Rapport de surveillance : 07 mars 2012

Provenant de "L'équipe de surveillance des interventions policières" http://esipuqam.wordpress.com/

Mise en contexte :

Des militant-e-s du mouvement étudiant contre la hausse des frais de scolarité ont organisé une « Manif-Action » mercredi le 7 mars dernier afin de dénoncer la position de la Conférence des recteurs et principaux des universités du Québec qui réclame à de nombreuses reprises une hausse des frais de scolarité afin de pallier à ce qu’ils jugent être un sous-financement de l’ensemble du système universitaire. La plupart des faits énumérés ci-dessous se sont déroulés dans le périmètre limitrophe à la Tour Loto-Québec au 500 rue Sherbrooke O.

Chronologie des faits :

13h32 : L’agent Saint-Cyr, du Service de police de la ville de Montréal (SPVM), annonce que la manifestation est qualifiée d’attroupement illégal à l’aide d’une camionnette munie d’haut-parleurs, à l’angle des rues Sherbrooke et Aylmer. Il informe les étudiant-e-s qu’ils-elles sont passibles d’accusation en vertu de règlements municipaux ou du Code Criminel. Les étudiant-e-s massés au coin des rues Sherbrooke et City Counsellors n’ont pas pu entendre le message.

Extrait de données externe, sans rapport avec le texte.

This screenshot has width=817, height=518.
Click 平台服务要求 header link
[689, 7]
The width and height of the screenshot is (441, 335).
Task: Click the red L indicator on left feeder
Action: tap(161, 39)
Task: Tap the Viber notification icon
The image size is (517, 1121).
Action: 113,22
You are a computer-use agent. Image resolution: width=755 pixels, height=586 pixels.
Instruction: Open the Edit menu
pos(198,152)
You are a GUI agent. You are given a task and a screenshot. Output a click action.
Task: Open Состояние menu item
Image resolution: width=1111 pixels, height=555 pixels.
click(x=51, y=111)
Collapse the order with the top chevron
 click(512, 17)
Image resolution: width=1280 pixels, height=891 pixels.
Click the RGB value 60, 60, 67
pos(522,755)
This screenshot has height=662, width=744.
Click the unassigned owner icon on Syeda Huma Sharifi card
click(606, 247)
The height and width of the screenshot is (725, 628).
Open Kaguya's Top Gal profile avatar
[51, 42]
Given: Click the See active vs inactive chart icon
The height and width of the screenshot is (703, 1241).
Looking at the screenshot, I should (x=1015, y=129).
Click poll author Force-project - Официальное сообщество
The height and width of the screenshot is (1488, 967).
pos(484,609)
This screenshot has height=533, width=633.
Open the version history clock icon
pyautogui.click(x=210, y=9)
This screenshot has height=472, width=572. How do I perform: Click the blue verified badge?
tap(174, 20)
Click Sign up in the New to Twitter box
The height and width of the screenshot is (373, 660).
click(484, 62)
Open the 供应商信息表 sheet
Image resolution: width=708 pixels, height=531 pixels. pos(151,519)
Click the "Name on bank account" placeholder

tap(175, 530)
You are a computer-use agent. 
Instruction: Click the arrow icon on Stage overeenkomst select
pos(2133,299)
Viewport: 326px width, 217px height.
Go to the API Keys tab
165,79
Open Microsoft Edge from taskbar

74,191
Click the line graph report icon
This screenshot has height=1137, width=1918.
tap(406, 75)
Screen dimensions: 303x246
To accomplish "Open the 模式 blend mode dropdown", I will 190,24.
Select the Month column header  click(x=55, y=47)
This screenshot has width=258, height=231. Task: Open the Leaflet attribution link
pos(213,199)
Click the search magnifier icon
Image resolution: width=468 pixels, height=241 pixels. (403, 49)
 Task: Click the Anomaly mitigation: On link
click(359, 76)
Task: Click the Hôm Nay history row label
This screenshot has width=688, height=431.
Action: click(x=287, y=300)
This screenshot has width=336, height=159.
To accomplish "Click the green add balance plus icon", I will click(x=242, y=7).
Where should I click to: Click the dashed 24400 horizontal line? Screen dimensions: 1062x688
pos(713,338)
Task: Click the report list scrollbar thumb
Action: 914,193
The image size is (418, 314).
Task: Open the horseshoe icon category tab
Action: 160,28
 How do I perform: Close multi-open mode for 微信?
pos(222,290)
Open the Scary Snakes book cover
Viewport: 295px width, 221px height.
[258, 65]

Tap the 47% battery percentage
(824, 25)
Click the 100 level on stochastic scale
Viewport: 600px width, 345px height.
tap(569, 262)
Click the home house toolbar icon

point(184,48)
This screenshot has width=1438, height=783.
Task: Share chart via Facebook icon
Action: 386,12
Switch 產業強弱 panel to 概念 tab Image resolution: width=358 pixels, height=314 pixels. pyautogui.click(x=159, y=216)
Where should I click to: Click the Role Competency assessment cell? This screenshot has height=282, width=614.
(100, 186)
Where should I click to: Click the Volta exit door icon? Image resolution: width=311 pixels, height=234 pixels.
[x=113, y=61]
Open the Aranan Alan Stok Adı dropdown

13h34 : Environ 70 policiers de l’escouade anti-émeute du SPVM sont en attente sur la rue Sherbrooke, à l’ouest des locaux de Loto-Québec. Comme cela fut répertorié lors des autres interventions policières par l’ESIP, plusieur-e-s membres de l’équipe ont rapporté de graves lacunes en ce qui a trait à l’identification des agents et à l’affichage des numéros de matricule.

13h38 : Mise en état d’arrestation d’un étudiant au coin des rues Sherbrooke et Aylmer. L’intervention est qualifiée de robuste et violente par les membres de l’ESIP. La personne arrêtée est violemment jetée au sol et immobilisée avec force. Celle-ci ne semblait pourtant pas résister avec vigueur à son arrestation.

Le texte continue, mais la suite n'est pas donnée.